I turn back to the dresser and count out five knives, forks and spoons. Not that any of us will use knives except Pete, because even Woody is civilised enough to know you use a spoon to twirl your spaghetti around your fork when you’re eating spag bol.
Not Pete.
He still likes to cut his up into little bits.
I’m surprised he doesn’t still ask Mum or Laura to do it for him.
‘She owns a company called Venus,’ I tell Woody, keeping my voice natural. ‘They build houses and flats, and they’re helping us on the project. They’ve donated all the equipment, and a team of them have been helping out all week. They’re good guys.’
‘Is she fit?’ Pete asks, a sneaky tone to his voice that makes me want to punch him in the face.
I mean, it’s not his tone that makes me want to punch him. It’s his spectacular lack of maturity, of accountability, that makes me despise my brother.
All the other shit is just icing on the fucking chocolate fudge cake that is his life.
‘She’s pretty,’ I concede in what I hope is my most off-putting tone. ‘But, you know, high maintenance. She’s from a very wealthy family.’
‘What’s her full name?’ Laura asks. Clearly, my off-putting tone needs work.
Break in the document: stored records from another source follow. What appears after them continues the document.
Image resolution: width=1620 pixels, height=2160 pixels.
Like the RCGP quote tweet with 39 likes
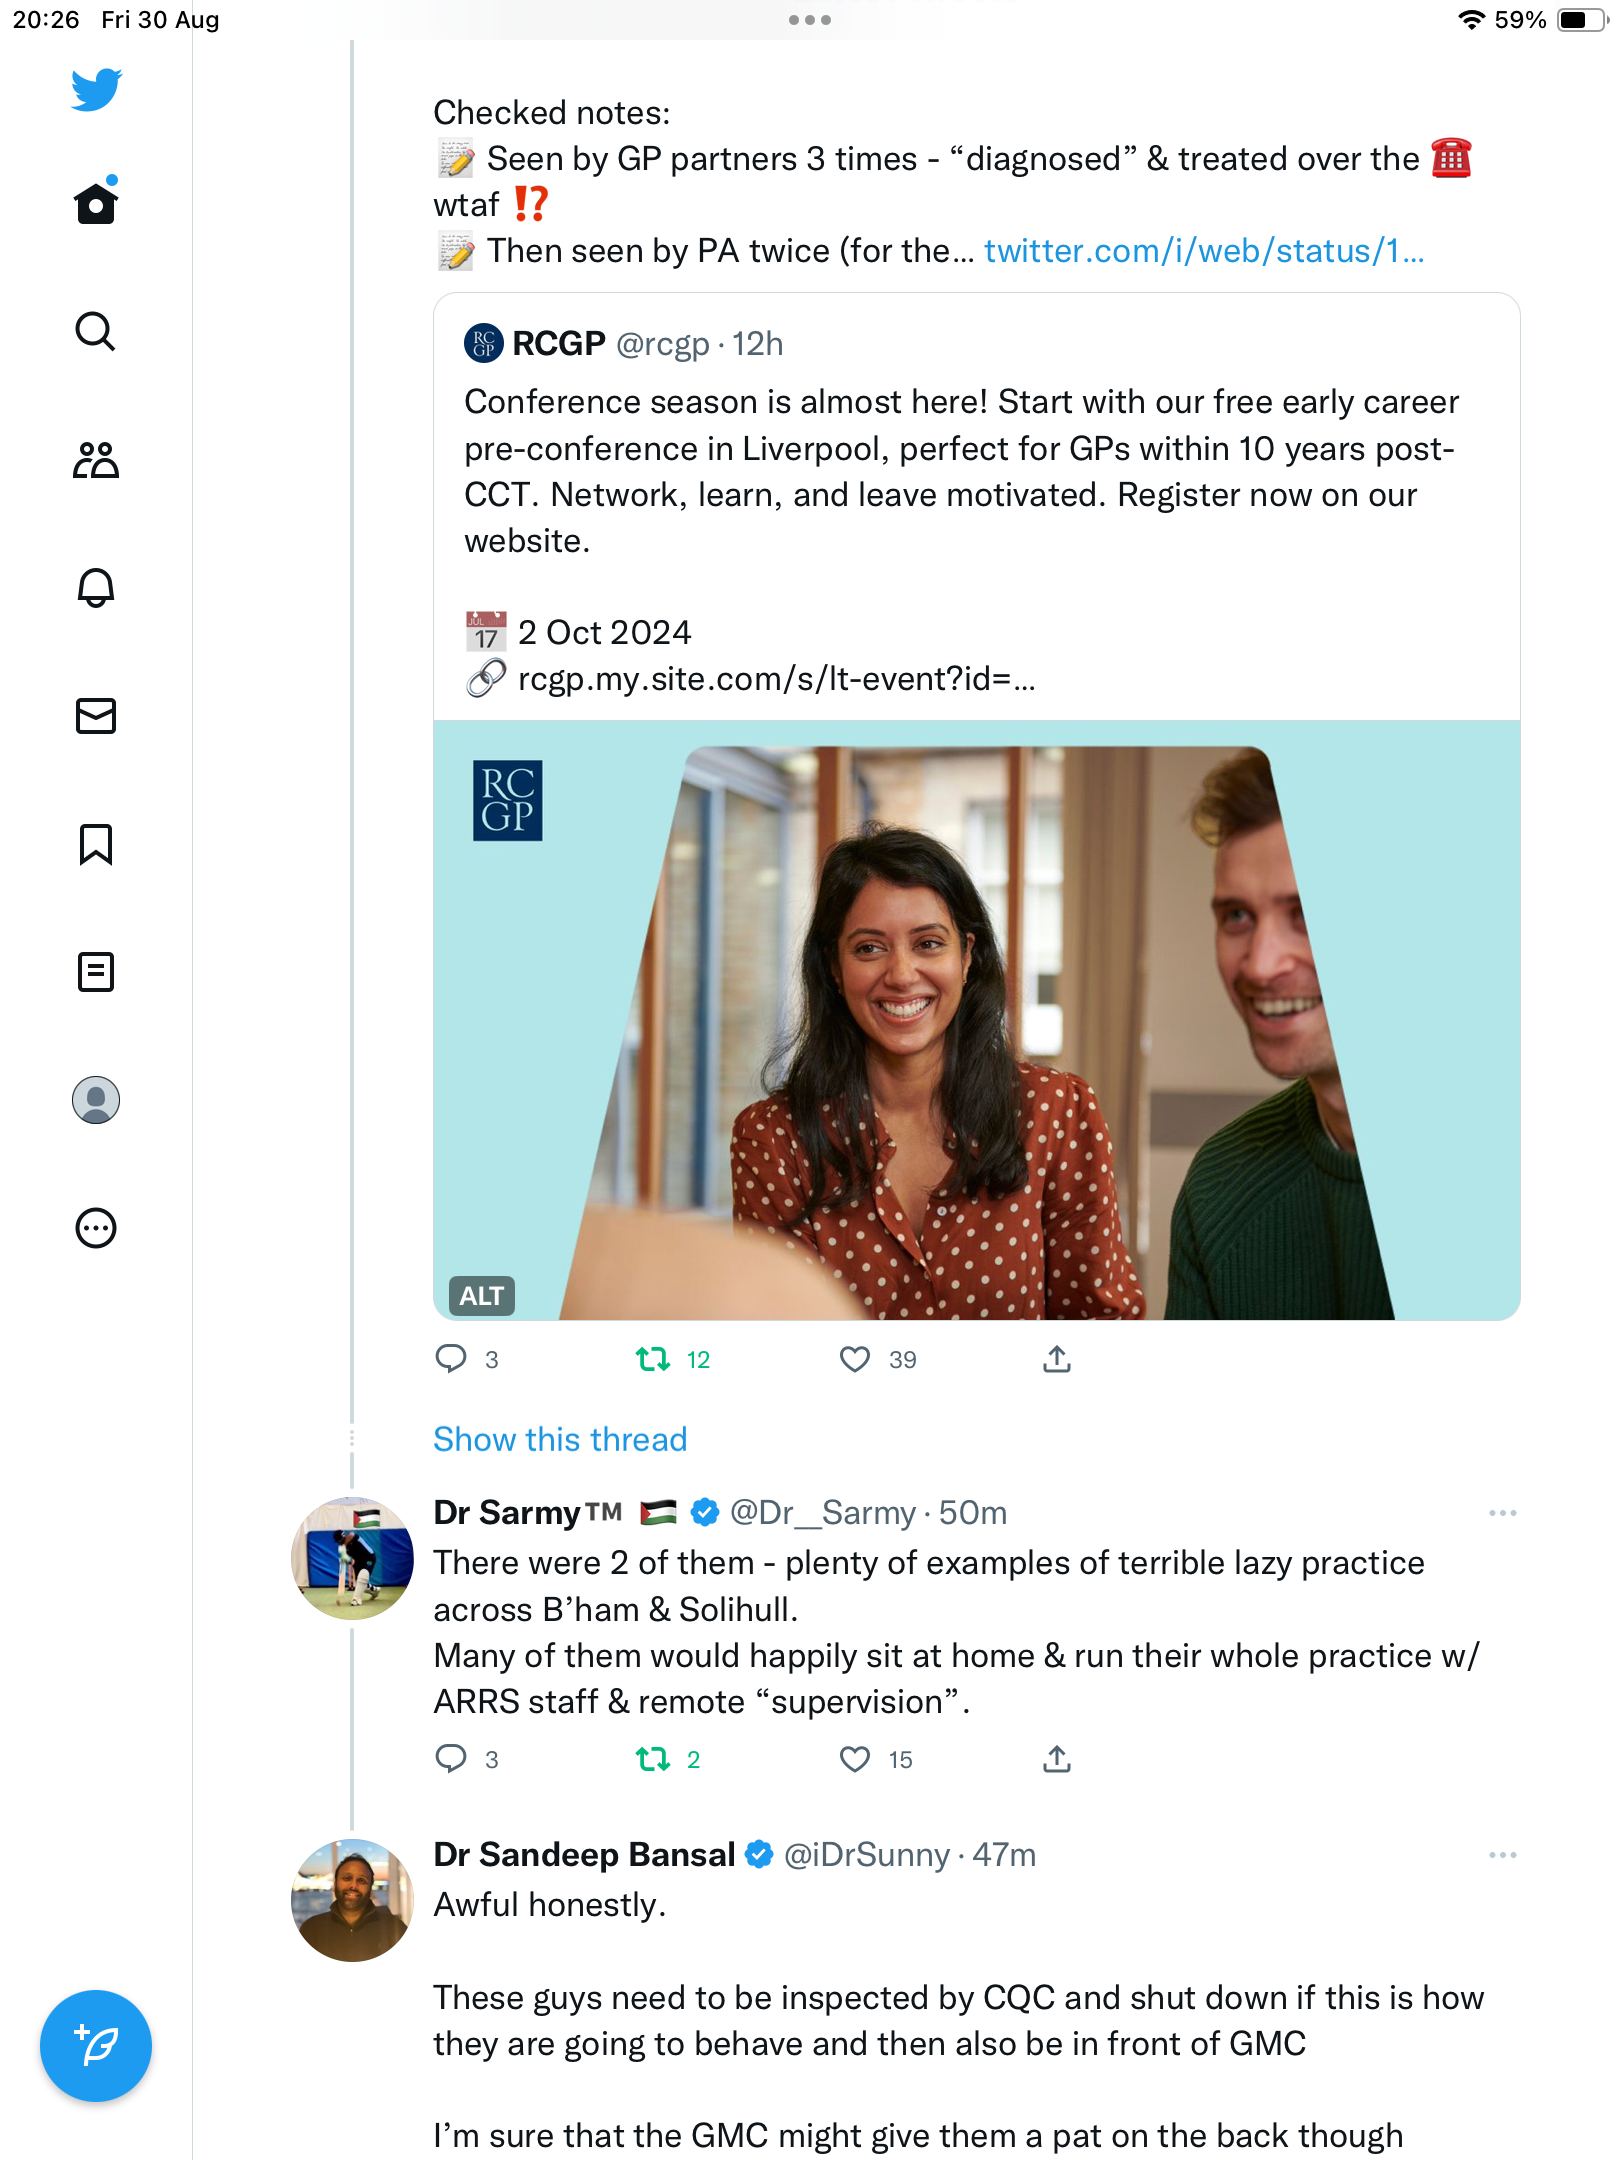(855, 1359)
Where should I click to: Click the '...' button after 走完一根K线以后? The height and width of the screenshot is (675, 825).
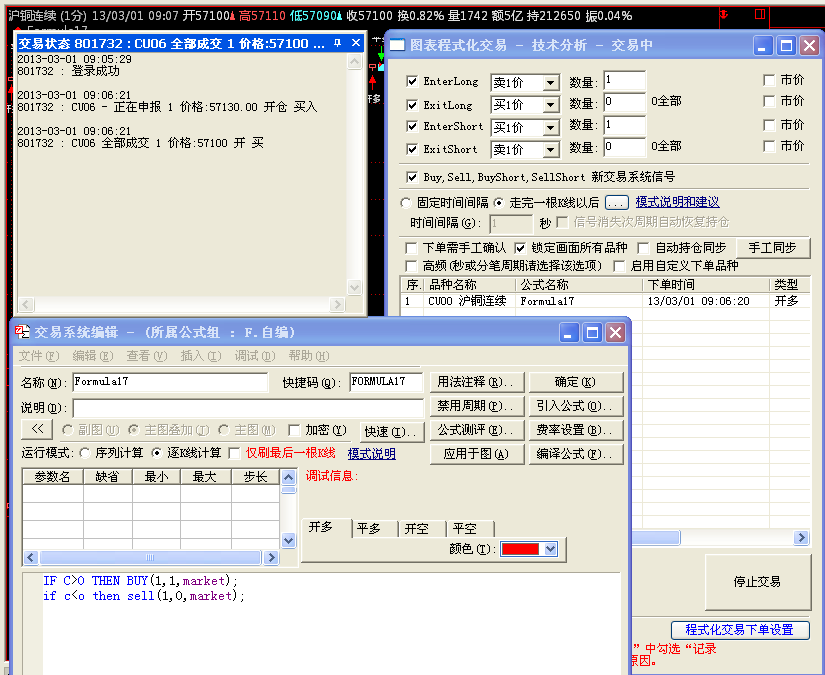coord(616,202)
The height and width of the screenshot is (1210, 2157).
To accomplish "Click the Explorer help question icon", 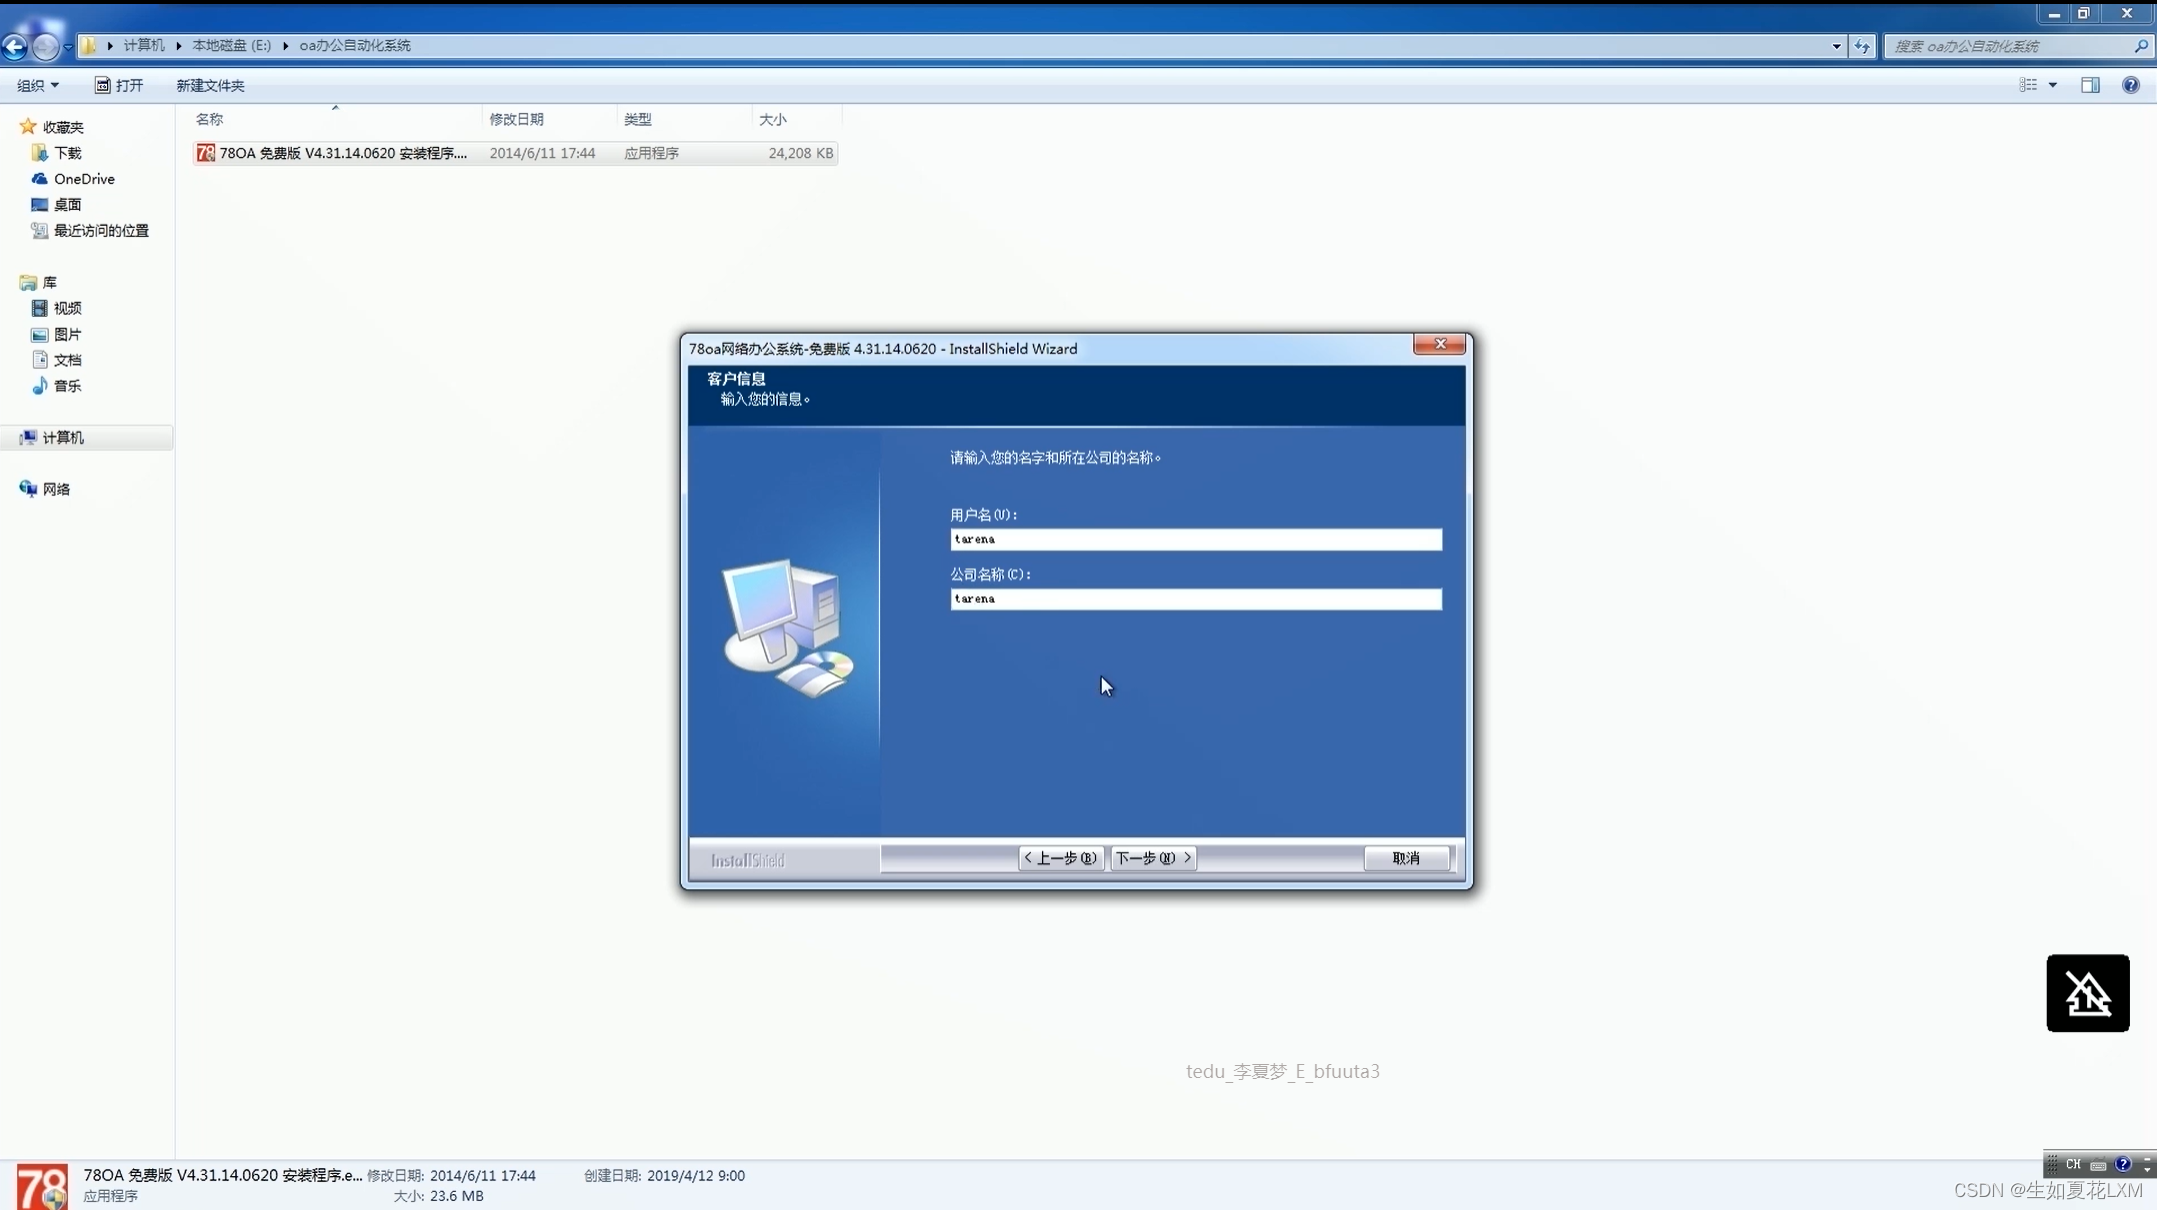I will [x=2130, y=85].
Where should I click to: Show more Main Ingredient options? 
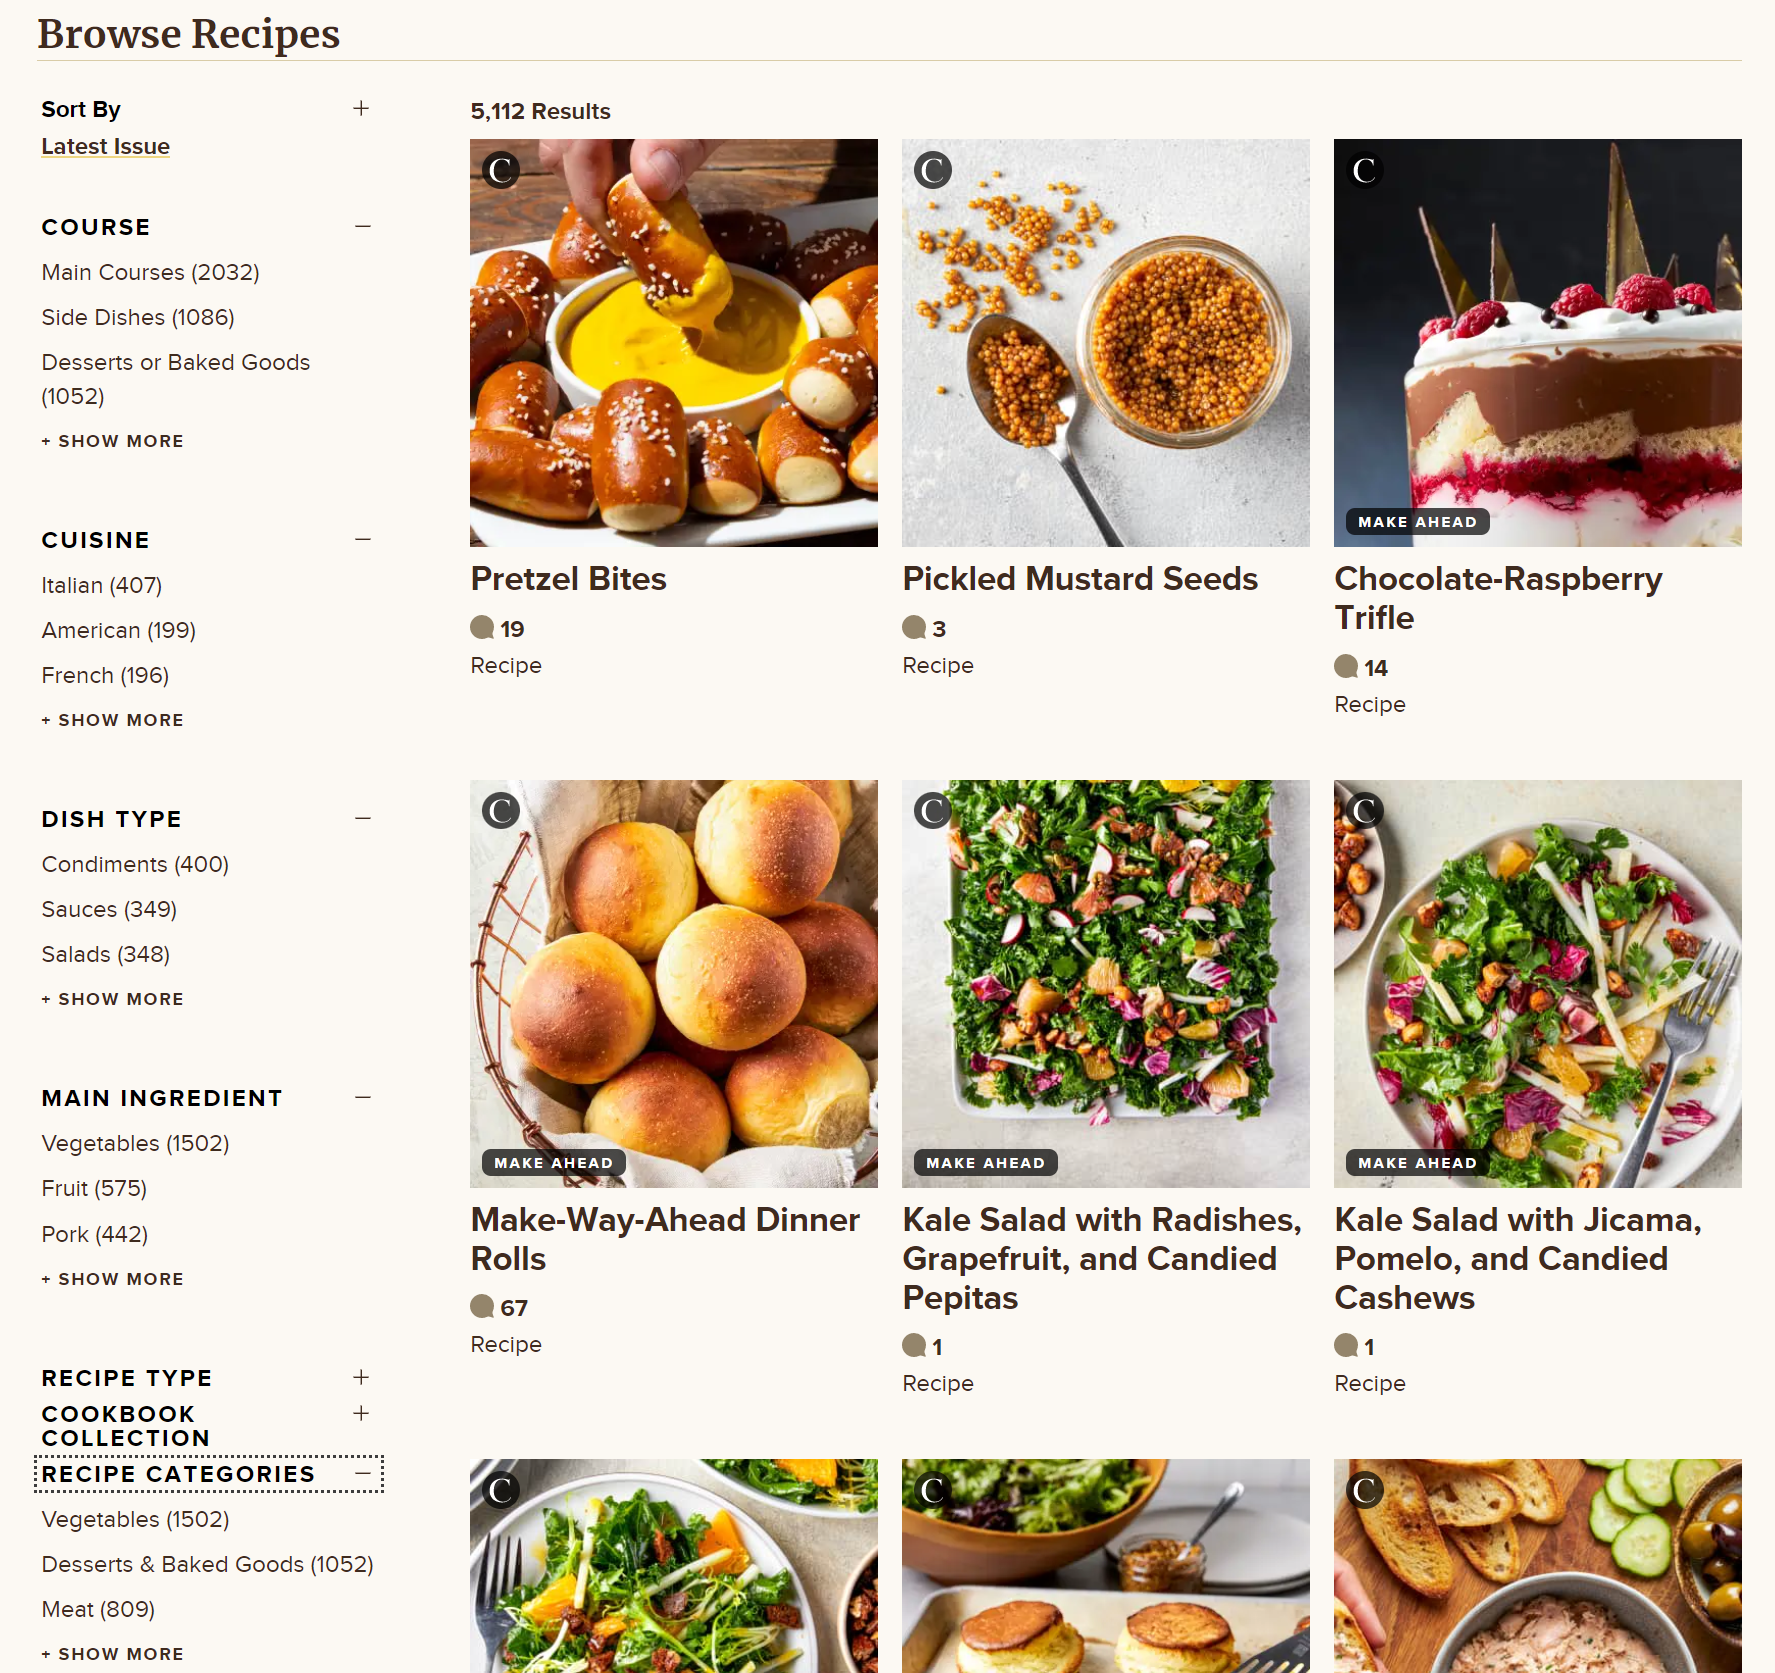coord(112,1279)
I sigh. If my brother was asking, I’d shoot him down, but I can’t be rude to Laura. She’s far too lovely, and she has enough on her plate dealing with Pete day in, day out.
‘Carlotta Montefiore-Charlton,’ I say. ‘She’s Paul’s daughter, Mum. You know, my mentor.’
Mum purses her lips. While I’m sure she’s grateful to Paul and Chiara for everything they’ve done for me over the years, I know the wealth level of people like that make her incredibly uncomfortable.
Her eldest son may be worth ten figures, but in her eyes, I’m still me.
It helps that I do everything humanly possible to act the same when I see her.
My net worth is an abstract concept to her, and she’d prefer to keep it that way than deal with the inevitable change that comes with life-changing money.
It’s difficult for me. It’s not like I won the fucking lottery and became rich overnight. I worked and worked and made decisions and took steps and worked some more and got lucky. My rise may have been what The Economist likes to call meteoric , but it’s been gradual enough for us to accommodate.
Unless you’re Veronica Duffy and you’ve been brought up in a culture that teaches you never to abandon your religion or your political stance or your social class, even when they no longer serve you.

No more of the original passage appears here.